Data on locating visible targets
■ ■ ■ ■ ■ ■ ■
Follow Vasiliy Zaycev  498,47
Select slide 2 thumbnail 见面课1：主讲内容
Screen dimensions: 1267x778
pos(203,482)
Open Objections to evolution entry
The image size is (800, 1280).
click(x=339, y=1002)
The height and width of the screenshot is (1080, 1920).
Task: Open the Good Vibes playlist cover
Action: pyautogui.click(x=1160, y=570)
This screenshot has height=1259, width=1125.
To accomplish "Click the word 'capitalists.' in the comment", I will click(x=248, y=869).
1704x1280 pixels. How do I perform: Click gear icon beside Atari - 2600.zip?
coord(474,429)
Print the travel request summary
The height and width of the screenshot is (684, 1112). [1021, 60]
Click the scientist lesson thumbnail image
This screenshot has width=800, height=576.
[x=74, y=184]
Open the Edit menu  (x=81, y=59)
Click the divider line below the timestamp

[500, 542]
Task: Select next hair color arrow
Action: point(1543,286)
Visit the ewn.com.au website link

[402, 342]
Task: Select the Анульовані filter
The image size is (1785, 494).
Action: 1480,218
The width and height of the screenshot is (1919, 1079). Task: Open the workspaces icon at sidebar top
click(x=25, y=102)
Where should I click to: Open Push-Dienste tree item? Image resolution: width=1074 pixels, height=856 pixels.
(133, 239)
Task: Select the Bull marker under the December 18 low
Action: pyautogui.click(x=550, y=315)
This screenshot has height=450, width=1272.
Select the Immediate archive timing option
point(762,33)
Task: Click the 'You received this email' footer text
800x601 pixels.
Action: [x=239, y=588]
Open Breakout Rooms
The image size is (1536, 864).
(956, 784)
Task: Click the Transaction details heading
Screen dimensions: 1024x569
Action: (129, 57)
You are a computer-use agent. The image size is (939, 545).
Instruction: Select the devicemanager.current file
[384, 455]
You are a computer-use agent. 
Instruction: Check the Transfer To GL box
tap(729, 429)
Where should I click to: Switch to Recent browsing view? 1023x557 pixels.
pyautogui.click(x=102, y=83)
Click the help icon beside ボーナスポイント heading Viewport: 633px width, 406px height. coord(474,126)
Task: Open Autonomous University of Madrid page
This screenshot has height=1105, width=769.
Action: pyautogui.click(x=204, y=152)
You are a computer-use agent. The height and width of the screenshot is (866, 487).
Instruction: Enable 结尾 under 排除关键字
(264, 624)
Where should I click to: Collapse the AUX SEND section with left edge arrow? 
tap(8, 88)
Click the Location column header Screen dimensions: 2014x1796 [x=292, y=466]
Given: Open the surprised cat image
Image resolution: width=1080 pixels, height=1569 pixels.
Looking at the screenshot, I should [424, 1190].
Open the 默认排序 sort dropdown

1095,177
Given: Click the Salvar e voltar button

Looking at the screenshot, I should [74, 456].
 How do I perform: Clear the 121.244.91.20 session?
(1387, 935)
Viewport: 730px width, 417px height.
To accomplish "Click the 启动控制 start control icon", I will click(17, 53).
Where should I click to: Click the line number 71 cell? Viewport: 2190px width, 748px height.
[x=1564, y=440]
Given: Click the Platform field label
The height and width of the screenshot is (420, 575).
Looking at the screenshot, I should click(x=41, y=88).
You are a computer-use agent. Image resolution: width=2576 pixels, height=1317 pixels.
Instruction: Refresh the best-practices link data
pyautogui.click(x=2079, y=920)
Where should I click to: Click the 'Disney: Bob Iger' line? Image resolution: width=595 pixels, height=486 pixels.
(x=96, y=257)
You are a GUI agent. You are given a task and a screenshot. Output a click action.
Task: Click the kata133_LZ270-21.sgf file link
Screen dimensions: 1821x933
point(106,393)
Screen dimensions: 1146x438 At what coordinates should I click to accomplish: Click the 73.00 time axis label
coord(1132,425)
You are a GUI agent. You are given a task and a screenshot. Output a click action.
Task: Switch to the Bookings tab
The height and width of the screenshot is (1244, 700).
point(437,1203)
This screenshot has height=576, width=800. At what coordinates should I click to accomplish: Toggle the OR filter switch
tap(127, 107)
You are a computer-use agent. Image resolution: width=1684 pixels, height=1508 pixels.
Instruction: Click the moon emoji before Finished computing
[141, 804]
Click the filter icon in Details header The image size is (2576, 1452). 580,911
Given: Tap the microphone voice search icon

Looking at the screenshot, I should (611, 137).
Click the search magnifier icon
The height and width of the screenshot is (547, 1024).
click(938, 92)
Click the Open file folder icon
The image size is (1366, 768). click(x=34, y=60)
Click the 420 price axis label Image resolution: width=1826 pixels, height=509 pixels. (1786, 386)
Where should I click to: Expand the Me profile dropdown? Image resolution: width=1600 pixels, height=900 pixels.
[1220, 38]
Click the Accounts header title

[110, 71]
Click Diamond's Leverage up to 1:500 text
■ ■ ■ ■ ■ ■ ■
- GOAL
Edit the rows above so that "computer-use agent" becomes "screen assistant" everywhere, and leave everything else as it is.

- SOLUTION
Follow Vasiliy Zaycev  498,47
Select slide 2 thumbnail 见面课1：主讲内容
Screen dimensions: 1267x778
pos(203,482)
Open Objections to evolution entry
The image size is (800, 1280).
click(x=339, y=1002)
The height and width of the screenshot is (1080, 1920).
Task: Open the Good Vibes playlist cover
Action: pyautogui.click(x=1160, y=570)
This screenshot has height=1259, width=1125.
To accomplish "Click the word 'capitalists.' in the comment", I will click(x=248, y=869).
1704x1280 pixels. How do I perform: Click gear icon beside Atari - 2600.zip?
coord(474,429)
Print the travel request summary
The height and width of the screenshot is (684, 1112). [1021, 60]
Click the scientist lesson thumbnail image
This screenshot has width=800, height=576.
[x=74, y=184]
Open the Edit menu  (x=81, y=59)
Click the divider line below the timestamp

[500, 542]
Task: Select next hair color arrow
Action: point(1543,286)
Visit the ewn.com.au website link

[402, 342]
Task: Select the Анульовані filter
The image size is (1785, 494).
Action: 1480,218
The width and height of the screenshot is (1919, 1079). Task: Open the workspaces icon at sidebar top
click(x=25, y=102)
Where should I click to: Open Push-Dienste tree item? Image resolution: width=1074 pixels, height=856 pixels.
(133, 239)
Task: Select the Bull marker under the December 18 low
Action: pyautogui.click(x=550, y=315)
This screenshot has height=450, width=1272.
Select the Immediate archive timing option
point(762,33)
Task: Click the 'You received this email' footer text
800x601 pixels.
Action: [x=239, y=588]
Open Breakout Rooms
The image size is (1536, 864).
(956, 784)
Task: Click the Transaction details heading
Screen dimensions: 1024x569
Action: (129, 57)
You are a screen assistant. The image size is (939, 545).
Instruction: Select the devicemanager.current file
[384, 455]
You are a screen assistant. 
Instruction: Check the Transfer To GL box
tap(729, 429)
Where should I click to: Switch to Recent browsing view? 1023x557 pixels.
pyautogui.click(x=102, y=83)
Click the help icon beside ボーナスポイント heading Viewport: 633px width, 406px height. coord(474,126)
Task: Open Autonomous University of Madrid page
This screenshot has height=1105, width=769.
Action: pyautogui.click(x=204, y=152)
You are a screen assistant. The height and width of the screenshot is (866, 487).
Instruction: Enable 结尾 under 排除关键字
(264, 624)
Where should I click to: Collapse the AUX SEND section with left edge arrow? 
tap(8, 88)
Click the Location column header Screen dimensions: 2014x1796 [x=292, y=466]
Given: Open the surprised cat image
Image resolution: width=1080 pixels, height=1569 pixels.
Looking at the screenshot, I should [424, 1190].
Open the 默认排序 sort dropdown

1095,177
Given: Click the Salvar e voltar button

Looking at the screenshot, I should [74, 456].
 How do I perform: Clear the 121.244.91.20 session?
(1387, 935)
Viewport: 730px width, 417px height.
To accomplish "Click the 启动控制 start control icon", I will click(17, 53).
Where should I click to: Click the line number 71 cell? Viewport: 2190px width, 748px height.
[x=1564, y=440]
Given: Click the Platform field label
The height and width of the screenshot is (420, 575).
Looking at the screenshot, I should click(x=41, y=88).
You are a screen assistant. Image resolution: width=2576 pixels, height=1317 pixels.
Instruction: Refresh the best-practices link data
pyautogui.click(x=2079, y=920)
Where should I click to: Click the 'Disney: Bob Iger' line? Image resolution: width=595 pixels, height=486 pixels.
(x=96, y=257)
You are a GUI agent. You are given a task and a screenshot. Output a click action.
Task: Click the kata133_LZ270-21.sgf file link
Screen dimensions: 1821x933
point(106,393)
Screen dimensions: 1146x438 At what coordinates should I click to accomplish: Click the 73.00 time axis label
coord(1132,425)
You are a GUI agent. You are given a task and a screenshot. Output a click action.
Task: Switch to the Bookings tab
The height and width of the screenshot is (1244, 700).
point(437,1203)
This screenshot has height=576, width=800. At what coordinates should I click to accomplish: Toggle the OR filter switch
tap(127, 107)
You are a screen assistant. Image resolution: width=1684 pixels, height=1508 pixels.
Instruction: Click the moon emoji before Finished computing
[141, 804]
Click the filter icon in Details header The image size is (2576, 1452). 580,911
Given: Tap the microphone voice search icon

Looking at the screenshot, I should (611, 137).
Click the search magnifier icon
The height and width of the screenshot is (547, 1024).
click(938, 92)
Click the Open file folder icon
The image size is (1366, 768). click(x=34, y=60)
Click the 420 price axis label Image resolution: width=1826 pixels, height=509 pixels. (1786, 386)
Where should I click to: Expand the Me profile dropdown? Image resolution: width=1600 pixels, height=900 pixels.
[1220, 38]
Click the Accounts header title

[110, 71]
Click Diamond's Leverage up to 1:500 text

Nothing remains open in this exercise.